Cette urgence d’écrire qui redonne la parole au narrateur en fin de spectacle, et qui annonce le récit minutieux qu’il va être fait de cette soirée, invite enfin à considérer autrement la représentation. De la même façon que le texte est moins le récit critique d’une soirée pseudo artistique que la lente mise en scène d’une révélation, on peut percevoir la représentation comme le fantasme du narrateur-personnage, qui se souvient et revit en pensée la soirée.

L’inclinaison du plateau donne une dimension irréaliste à la scène, onirique, et finalement subjective. Émergée du sable qui l’entoure, la scène place ainsi le spectacle sous le signe de la résurgence, cette résurgence rendue possible par l’écriture qui permet de sauver de l’oubli. Ce qui a été donné à voir est donc moins l’illustration de la soirée vécue par le narrateur, que l’image intérieure qu’il a de cette soirée, au moment où il se souvient pour écrire.

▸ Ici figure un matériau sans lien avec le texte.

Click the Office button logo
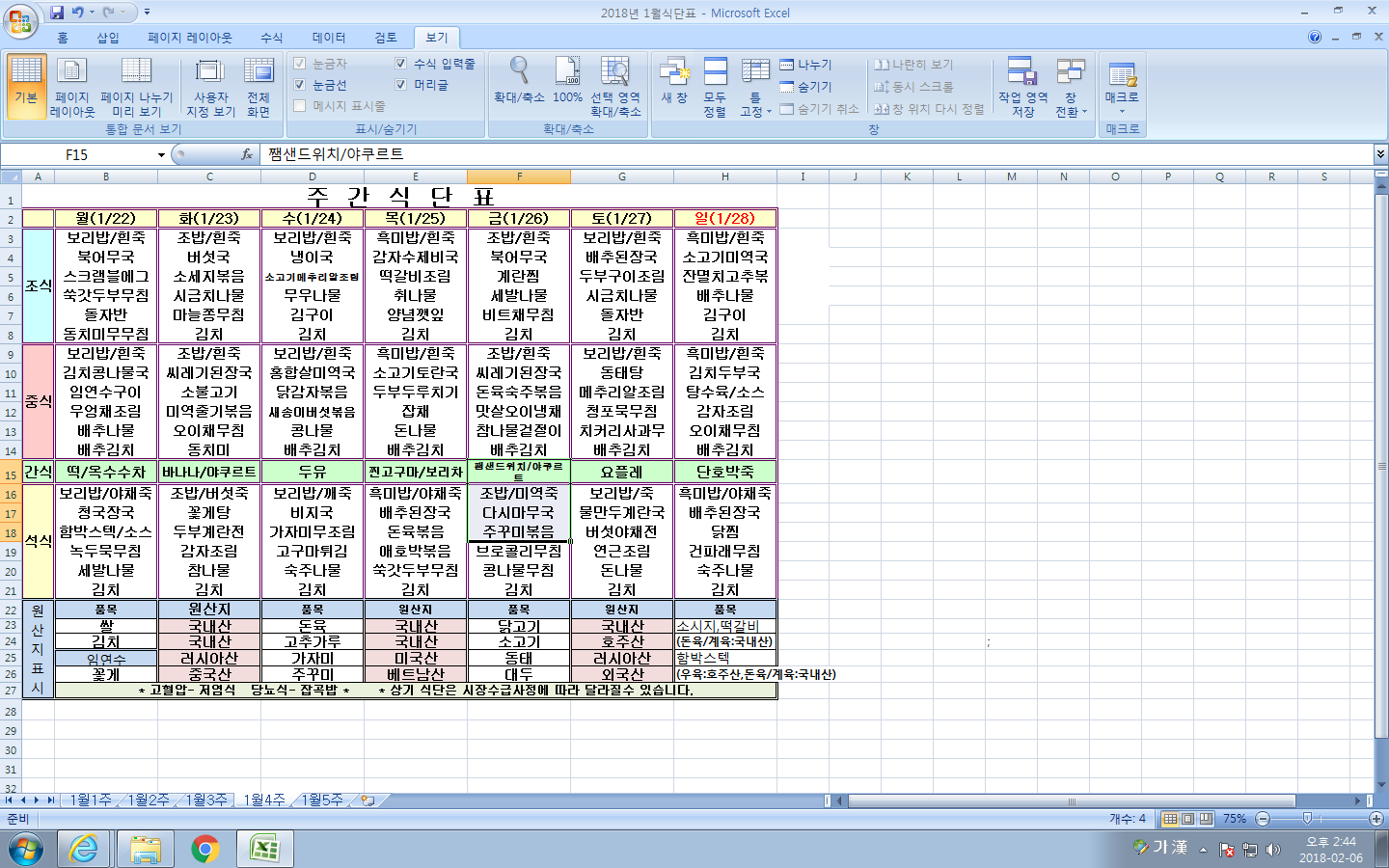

Cette lecture donne sens à son silence en deuxième partie, ses commentaires et phrases introductives rendues obsolètes par rapport au théâtre des personnages autonomes qu’il observe. D’une posture introspective, dans un premier temps, le narrateur passe à une posture de spectateur. L’ordre bourgeois de la seconde partie se trouve alors dérangé, par ce point de vue permanent, ce plateau incliné qui modifie inévitablement le jeu et les déplacements des spectateurs. Cette nouvelle dimension que prend le spectacle, au moment même où il prend fin, redouble l’effet produit par le roman : une nouvelle lecture s’impose à la lumière de la révélation finale.


Bibliographie
:

– Thomas Bernhard, Des arbres à abattre, trad. de Bernard Kreiss, Gallimard, coll. « Folio » 1998.
– Des arbres à abattre, d’après Thomas Bernhard, adaptation et mise en scène de Claude Duparfait et Célie Pauthe au Théâtre national de la Colline, du 17 mai au 15 juin 2012.